## READING TEXT
══════

Two categories where the largest part of production is sent abroad (“computers, electronic and optical products” and “electrical equipment”) stand out from other sectors in a negative way. YoY production in those categories deteriorated from already subdued levels despite the impact of October’s favourable statistical effects mentioned above. It is consistent with our conclusion saying that the continuing slowdown in the manufacturing sector’s activity in the Eurozone (and particularly in Germany), resulting in a decreased demand for intermediate goods manufactured in Poland, is the main factor behind the slowdown in the Polish industry over the last couple of months. Taking into account our economic growth forecast for the Eurozone and Germany, we expect the production in export-oriented sectors to accelerate only in Q1 2024. Production growth will be boosted in the months to come by inflation fall pushing the activity up in those sectors of the industry, where production is intended primarily for the domestic market.

══════

## DATA PROVIDED
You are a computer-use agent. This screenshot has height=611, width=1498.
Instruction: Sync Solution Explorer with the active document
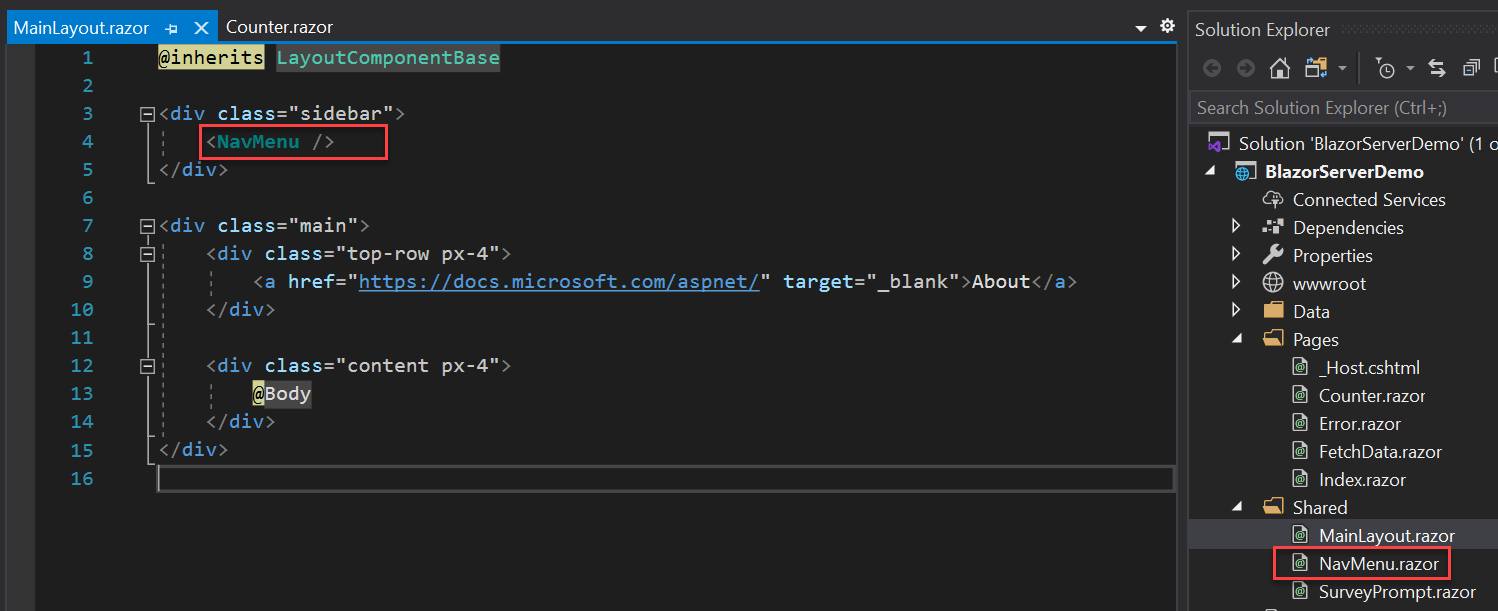click(1436, 68)
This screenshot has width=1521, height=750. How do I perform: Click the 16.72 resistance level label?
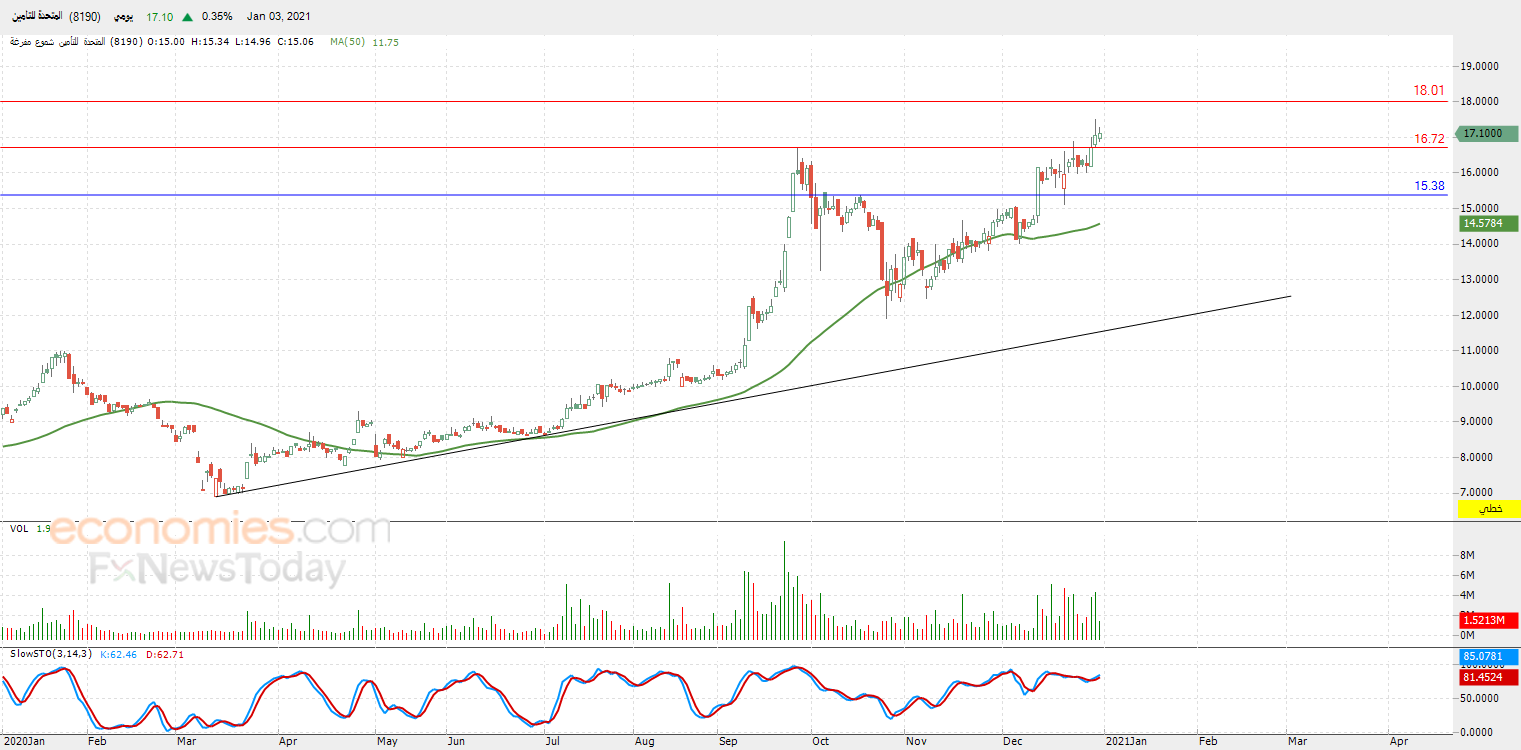1428,139
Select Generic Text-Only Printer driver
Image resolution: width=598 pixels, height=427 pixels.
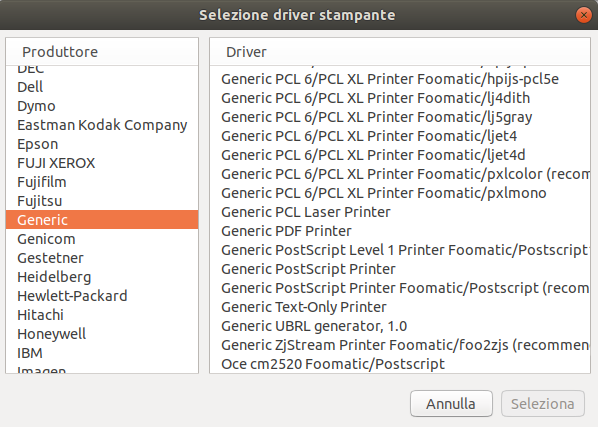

══════

## ACTION ITEM A
Summarize the text on Polish industrial production in two sentences.
## ACTION ITEM B
Please carry the text on Polish industrial production forward from its last sentence.

## WRITTEN RESPONSE A
Year-on-year production in the two mostly exported categories, "computers, electronic and optical products" and "electrical equipment," worsened from already weak levels despite favorable statistical effects in October, which fits the view that a slowing Eurozone manufacturing sector, particularly in Germany, has cut demand for Polish intermediate goods. Export-oriented production is expected to speed up only in Q1 2024, while falling inflation should lift sectors producing mainly for the domestic market in the coming months.

## WRITTEN RESPONSE B
Rewards in the mining sector boosting the wage growth

In accordance with the GUS data published today, nominal wage growth in the companies of the enterprise sector, employing more than 9 employees increased from 10.3 YoY in September to 12.8% YoY in October, printing markedly above the market consensus that was consistent with our forecast (11.8%). In real terms, after adjusting for price changes, wages in businesses rose by 3.2% YoY in October vs. a 2.0% growth in September. Therefore, the real growth rate turned out to be the strongest since August 2021.

Rewards and bonuses paid out in the mining sector were the main factor driving nominal YoY wage growth up between August and September. Consequently, wage growth in the “mining and quarrying” category rocketed from 1.2% YoY in September to 61.2% in October, boosting the total wage growth in the enterprise sector by 1.4 pp, though the growth would still have accelerated even without their impact. Nonetheless, we still expect the nominal annual wage growth to follow a mild downward trend in the quarters to come, and we still believe the same will apply to average wages across the entire economy. The inflation drop that we expect to take place, combined with the related wage pressure ease in the enterprises will be the main factor slowing the nominal growth in wages down in the quarters to come.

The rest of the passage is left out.